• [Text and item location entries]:
__________________________________________________
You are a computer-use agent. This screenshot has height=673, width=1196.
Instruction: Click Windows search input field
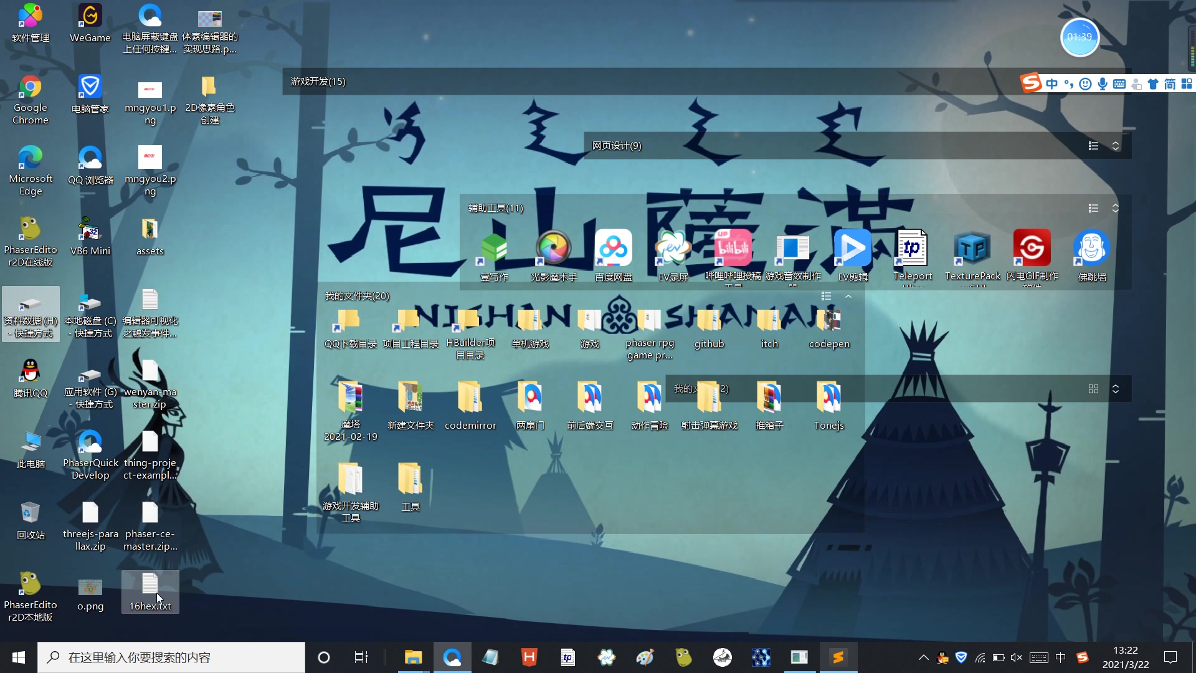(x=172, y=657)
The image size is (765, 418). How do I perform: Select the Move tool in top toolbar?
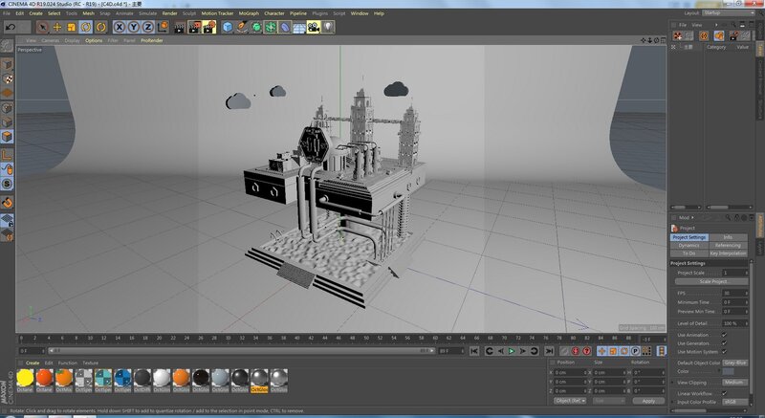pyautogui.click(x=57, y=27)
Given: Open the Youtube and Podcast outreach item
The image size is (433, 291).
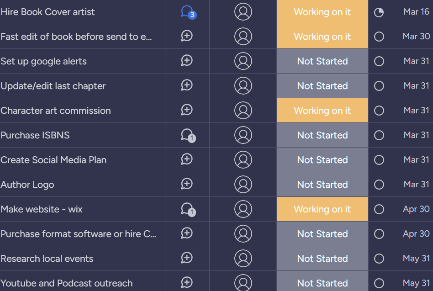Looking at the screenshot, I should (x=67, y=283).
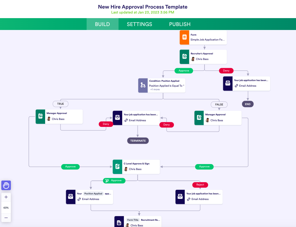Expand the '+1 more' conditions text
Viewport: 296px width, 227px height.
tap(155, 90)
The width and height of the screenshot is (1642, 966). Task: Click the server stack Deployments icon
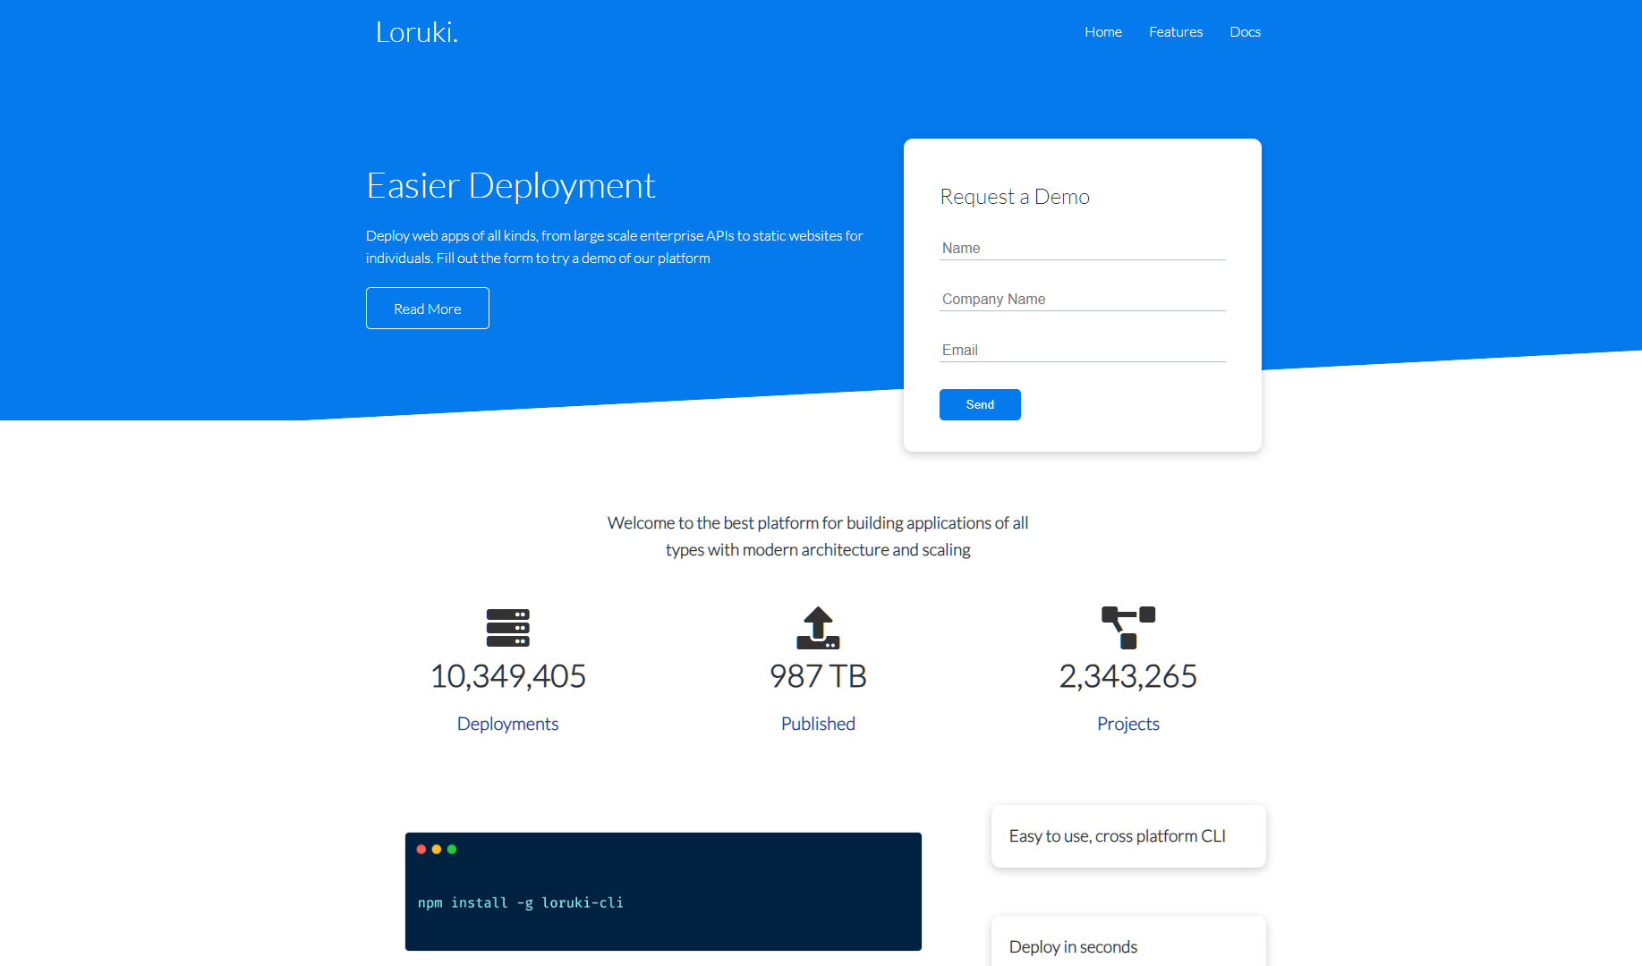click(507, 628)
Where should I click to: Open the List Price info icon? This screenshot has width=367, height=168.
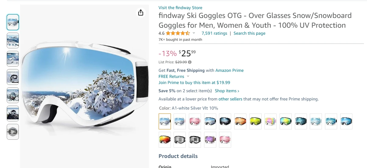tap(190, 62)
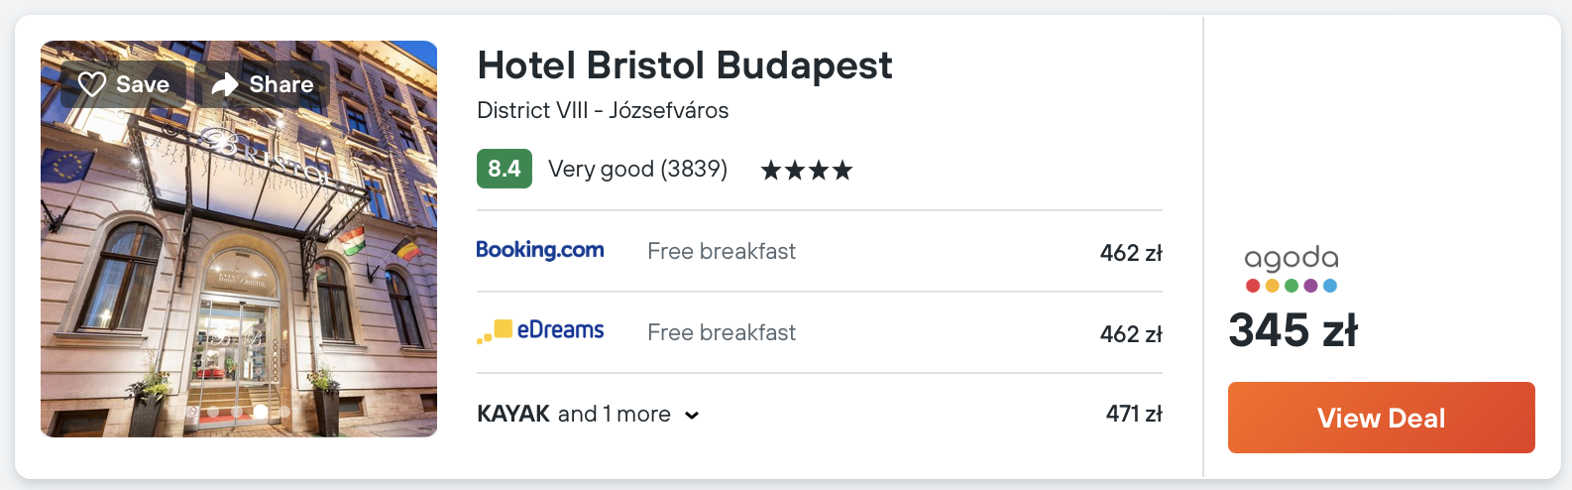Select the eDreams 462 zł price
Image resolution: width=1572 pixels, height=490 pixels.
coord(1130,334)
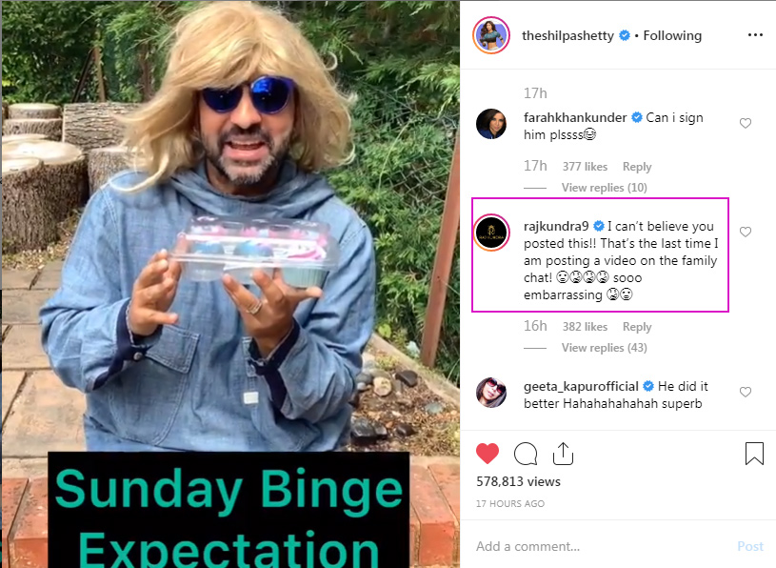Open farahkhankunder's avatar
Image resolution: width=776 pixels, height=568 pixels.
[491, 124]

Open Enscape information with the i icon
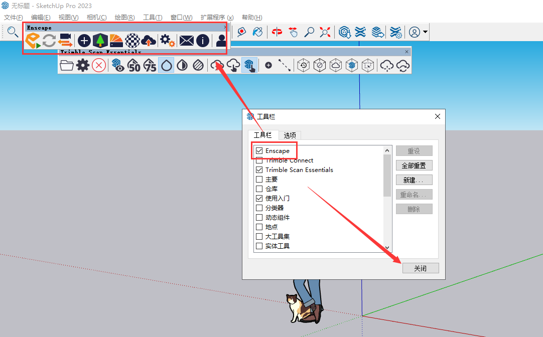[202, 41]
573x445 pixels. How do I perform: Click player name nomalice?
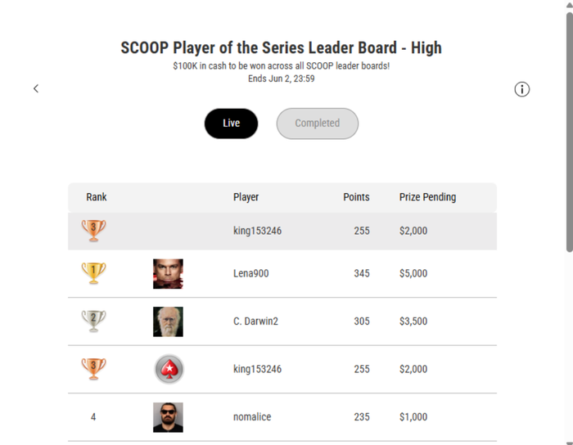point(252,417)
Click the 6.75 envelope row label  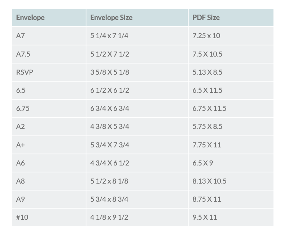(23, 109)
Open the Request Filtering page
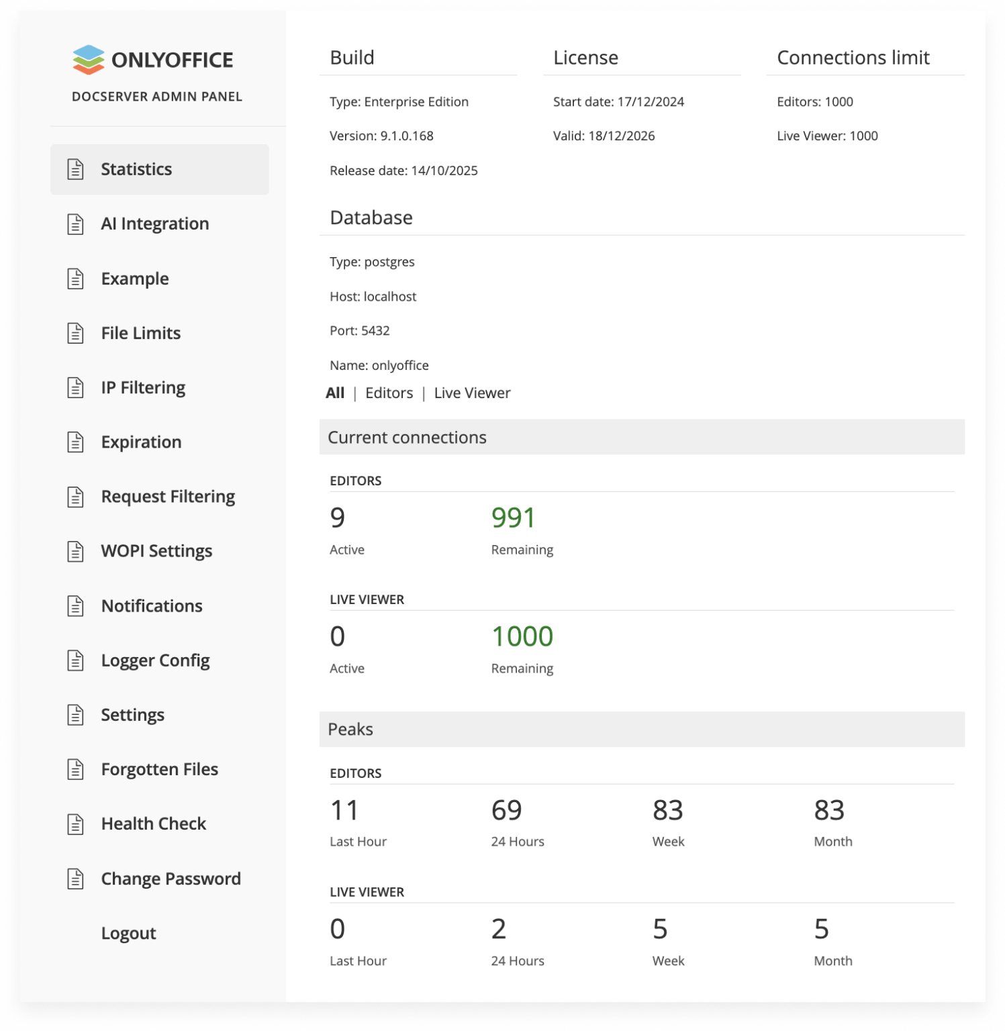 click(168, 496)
__________________________________________________
• [EXERCISE]: Rewrite the entries between the line holding "The image size is (765, 418)." and the line holding "tap(155, 90)", inclusive, swapping "Podcast" for "Newsletter" and changing nothing else. Omit the pictures from your answer.

• [ANSWER TO THIS TASK]:
The image size is (765, 418). How do I perform: Select the Move tool in top toolbar?
pyautogui.click(x=57, y=27)
Given: Open the Youtube and Newsletter outreach item
The image size is (433, 291).
Looking at the screenshot, I should (x=67, y=283).
Expand the '+1 more' conditions text
Viewport: 296px width, 227px height.
tap(155, 90)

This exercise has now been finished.